The old way of thinking – that the start of football practice meant the start of hard work toward a college season – never seemed to antiquated as Tuesday night. As the clocked ticked toward midnight under the lights of the team's new Harmon Family Football Practice Park, the Buckeye squad was charged with a unique task – push a van more than seven times around one of the practice fields.
The task concluded the team's strength and conditioning workout known as "Midnight Madness," and linebacker Brian Rolle said the team agreed with that moniker when presented with the chore.
"At first, we were all complaining about it, like, ‘Who wants to push a van at 12 o'clock at night?' " the loquacious senior linebacker said after the team reported Thursday. "But we all took it to have fun. We're going to have fun on the field together, we might as well condition and have fun together."
As for the seven laps, there was a reason the strength staff picked such a number. It seems that adding up the distances between Columbus and Ohio State's road trips to Champaign, Ill., Madison, Wis., Minneapolis and Iowa City yielded a total of close to 2,300 miles.

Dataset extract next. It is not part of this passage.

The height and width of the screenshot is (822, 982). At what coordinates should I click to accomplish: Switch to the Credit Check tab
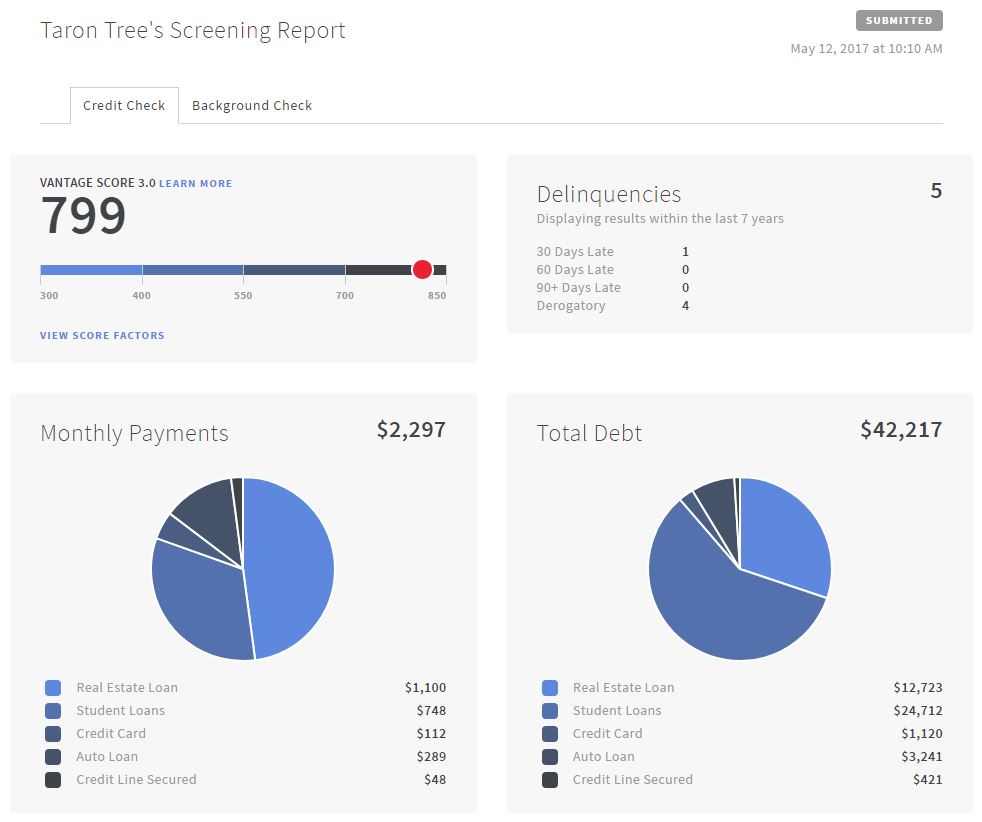124,105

The distance around a football field seven times – and change, perhaps – turns out to be around 2,300 yards.
So yeah, that'll work.
"It was about all the miles that we travel to the away games, and they calculated it to how many laps it would be around one of the fields," linebacker Ross Homan said. "We had different groups (of five or six) here and there, so we had to push it around the field, which wasn't an easy task."
Easy, no, but as it turns out, it was at the very least entertaining.
"It was one of those nights where it was like, ‘First, man, why do we gotta be here at 10 o'clock?' " Rolle said. "Then it was like, ‘Man, we really got a lot out of tonight.' Everybody had fun. We left with smiles on our faces."
That workout was among the last of what the Buckeye seniors dubbed the hardest summer they've been a part of since coming to OSU. If those questioned are to be believed, the strength and conditioning staff of Eric Lichter put team members through the toughest voluntary workouts they've ever seen.
That sounds like a cliché spouted by every team come every fall camp, but the Buckeyes sure acted like they meant it in 2010.
"I just think some of our runs have evolved from last year," Rolle said. "It was just one of those summers that it was like, ‘Dang, what do we got today?' Last year, it was like you could wake up and don't worry about it and go get it over with, but this year you were worried about what was coming up next because the next day could be harder than the day before."
Moving to the offensive side of the ball, lineman Justin Boren concurred.
"We worked our tails off this summer," he said. "It was definitely the hardest work since I've been here in my three years. It was fun though. They made it fun. They always do a good job of making us work hard and making it fun, too."
Not too many people – short of those who designed the fad workout regimens P90X and Insanity – would find some of the workouts designed by the staff fun, but Boren insisted the workout staff did what it could to spice them up.
"It was just a bunch of competitions, just competing," he said. "That's what everyone loves, to compete. We get out there and do relay races, we get individual teams and compete that way. They always have something different planned."
Boren also agreed that the hard summer might have been especially geared toward making the Buckeyes ready for a championship season, which many have predicted could be in the cards for a squad that has already been picked to win a record-tying sixth straight Big Ten title and will was ranked second in the coaches poll that came out Friday morning.
With that in mind, Rolle put everything in perspective as the OSU players set off on the four-week journey toward the Sept. 2 opener with visiting Marshall.
"If it's hard work, then that means in the end you have to do something great," Rolle said.